(Dataset rows)
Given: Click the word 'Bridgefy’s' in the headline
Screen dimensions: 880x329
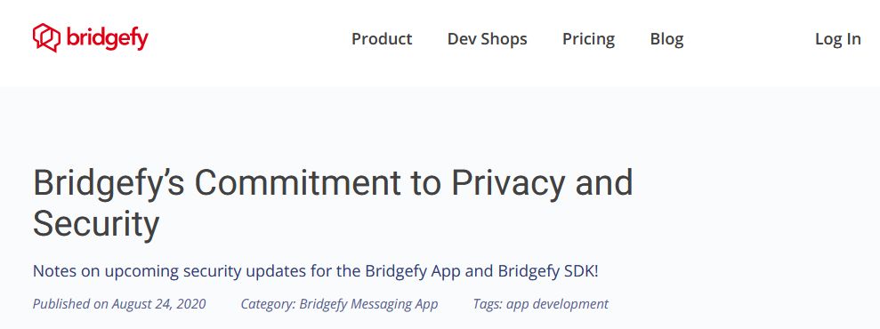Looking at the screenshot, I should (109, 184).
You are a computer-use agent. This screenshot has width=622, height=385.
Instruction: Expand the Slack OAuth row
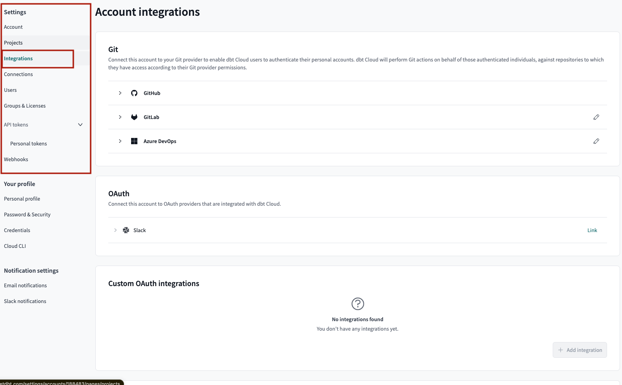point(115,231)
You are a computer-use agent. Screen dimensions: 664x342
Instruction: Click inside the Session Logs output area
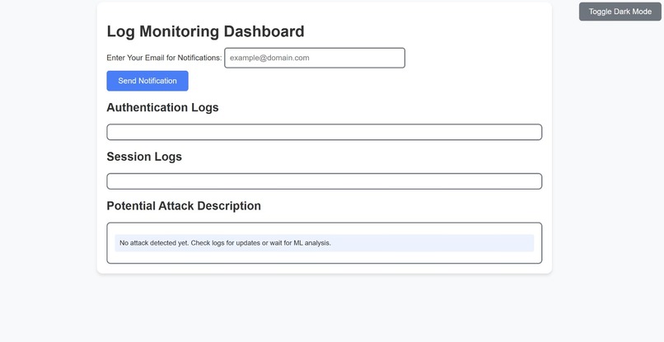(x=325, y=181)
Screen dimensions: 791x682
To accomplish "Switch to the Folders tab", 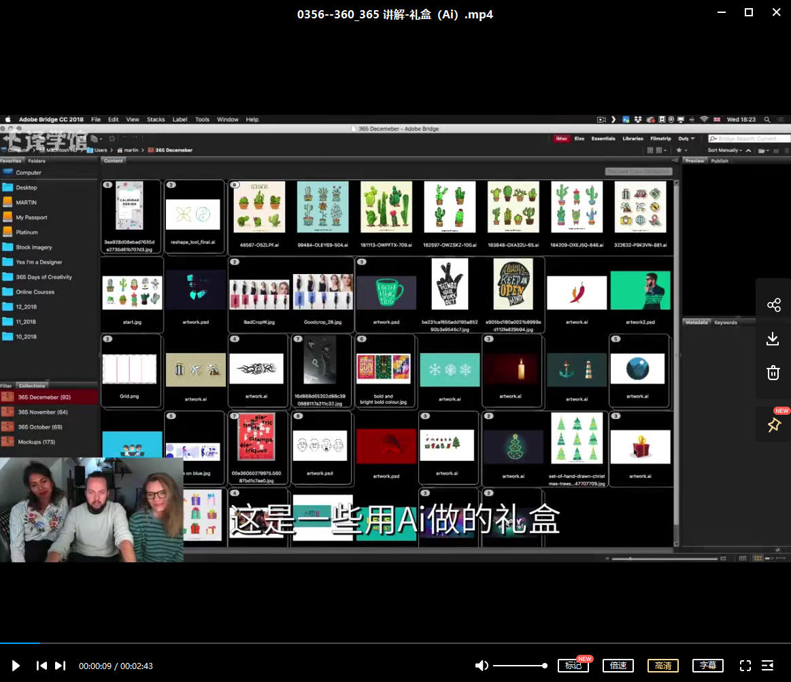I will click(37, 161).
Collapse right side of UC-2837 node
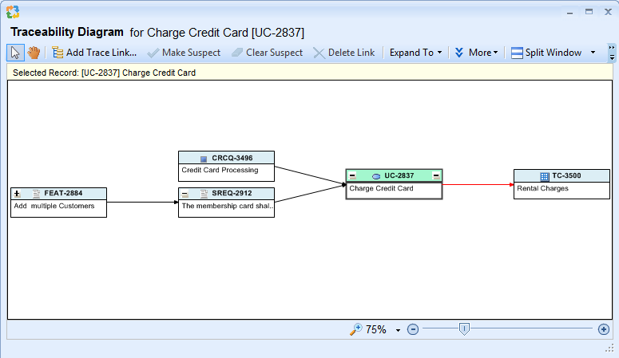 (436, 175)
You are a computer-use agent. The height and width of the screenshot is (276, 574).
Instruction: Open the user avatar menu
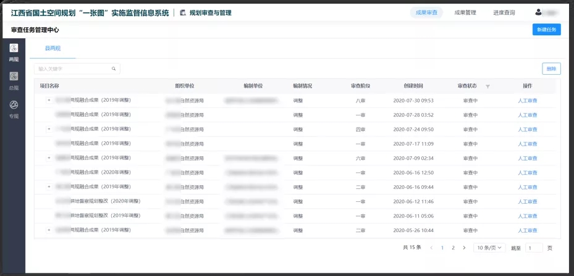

## Your task
Reproduce the data word for word, from its first line through the line containing "(x=325, y=181)", both included. Omit the pictures.

## Solution for this task
Given: Click the word 'Bridgefy’s' in the headline
Screen dimensions: 880x329
Looking at the screenshot, I should (109, 184).
You are a computer-use agent. This screenshot has width=622, height=385.
Instruction: Expand the Slack OAuth row
point(115,231)
You are a computer-use agent. Screen dimensions: 664x342
Instruction: Click inside the Session Logs output area
(x=325, y=181)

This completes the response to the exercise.